Investigadores da Universidade de Xinjiang, na China, criaram um novo cristal que pode vir a ajudar no desenvolvimento de relógios nucleares de tório-229. No futuro, estes relógios poderão ser 10–1000 vezes mais precisos do que os relógios atómicos atuais e ser úteis em locais onde os sistemas GPS funcionam mal ou simplesmente não funcionam.

Trata-se de uma tecnologia pensada прежде de tudo para a medição ultrafina do tempo. O tempo é a base da navegação: smartphones, sistemas por satélite e outras soluções de orientação determinam a posição pela velocidade com que os sinais chegam das fontes. Quanto mais exatos forem os relógios, mais precisa será também a navegação.

Quando se navega sem GPS, o essencial é ter pelo menos coordenadas iniciais. Num submarino, por exemplo, podem ser as coordenadas da base ou do ponto de lançamento. Os giroscópios e acelerómetros instalados a bordo medem a velocidade e a direção. Para perceber quanto o submarino se deslocou, é preciso conhecer a velocidade e o tempo; só assim se calcula a distância. Isto é decisivo, porque, se o tempo estiver errado, o erro cresce depressa nas contas, enquanto um tempo extremamente preciso mantém a margem de erro muito pequena.

Um sistema autónomo está sempre a recalcular as coordenadas e a determinar por si próprio para onde o objeto se deslocou, durante quanto tempo e onde se encontra no momento. A navegação inercial funciona dessa forma. Numa solução deste tipo, até um erro temporal mínimo, por exemplo de um segundo, pode transformar-se em quilómetros de desvio ao longo de horas ou dias, algo particularmente típico em sistemas como submarinos ou veículos espaciais. Os relógios nucleares resolvem este problema graças à estabilidade do cálculo do tempo - assim, o erro acumula-se muito mais lentamente e é possível permanecer longos períodos sem GPS.

O GPS não funciona debaixo de água, por isso os submarinos emergem periodicamente para corrigir os parâmetros do sistema. Com relógios nucleares, um submarino poderia passar semanas sem vir à superfície e, ainda assim, manter-se com conhecimento preciso da sua posição. No caso dos satélites, os relógios nucleares proporcionam uma navegação quase autónoma.

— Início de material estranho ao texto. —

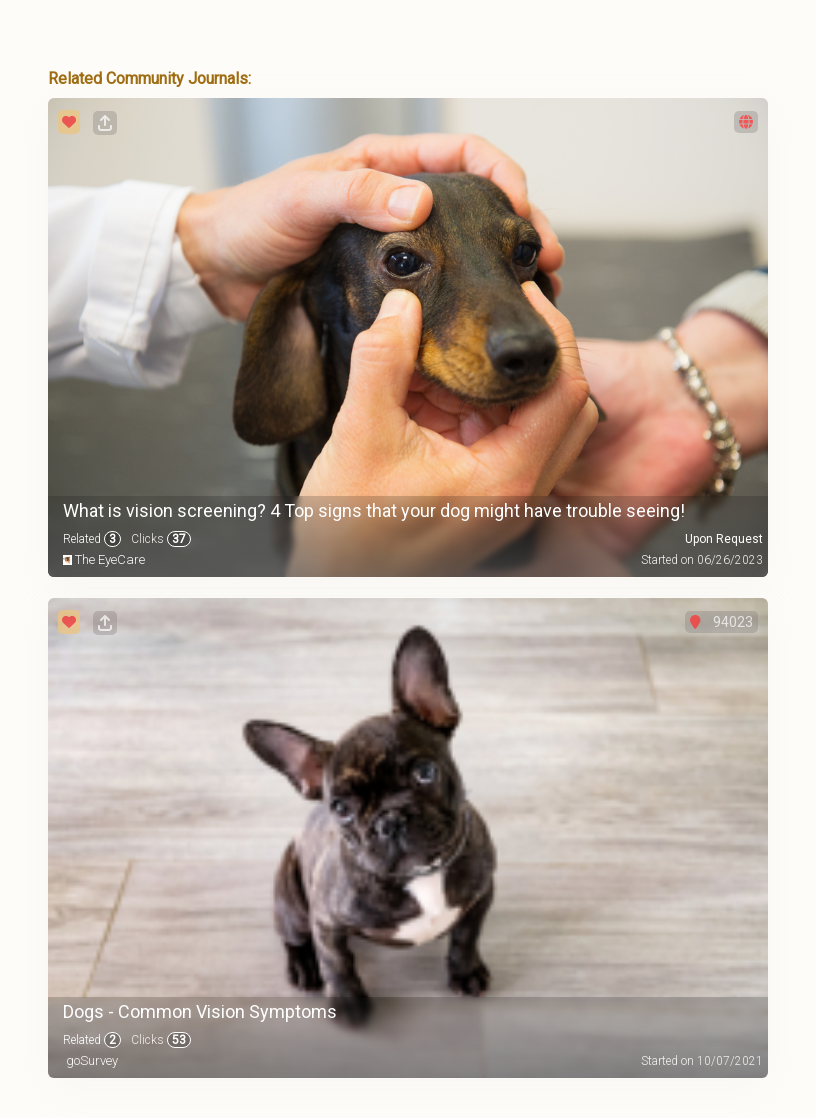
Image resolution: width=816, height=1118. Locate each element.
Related (92, 539)
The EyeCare (110, 559)
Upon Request (724, 539)
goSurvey (92, 1060)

A nova solução é particularmente interessante porque o GPS é vulnerável a interferências, bloqueio e substituição de sinais, além de não ser adequado para utilização debaixo de água e no subsolo. Para submarinos, mísseis e veículos de grande profundidade ou espaciais, isto representa uma limitação séria. Os relógios nucleares, ao contrário dos relógios atómicos comuns, deverão ser menos sensíveis à temperatura, às vibrações e aos campos magnéticos, porque dependem das oscilações do núcleo do átomo.

O principal desafio continuava a ser criar uma fonte de radiação ultravioleta extremamente precisa com comprimento de onda de cerca de 148,3 nm, necessária para trabalhar com tório-229. O novo cristal, segundo é afirmado, consegue converter a luz laser em ultravioleta com comprimento de onda de 145,2 nm, o que constitui um novo recorde e aproxima a tecnologia da sua aplicação prática.

Se estes relógios nucleares conseguirem evoluir até um dispositivo funcional, poderão oferecer uma navegação autónoma mais fiável para submarinos, mísseis e veículos espaciais que precisam de se orientar sem ligação permanente à Terra. Estes sistemas não substituirão totalmente o GPS, mas poderão reduzir de forma significativa a dependência dele.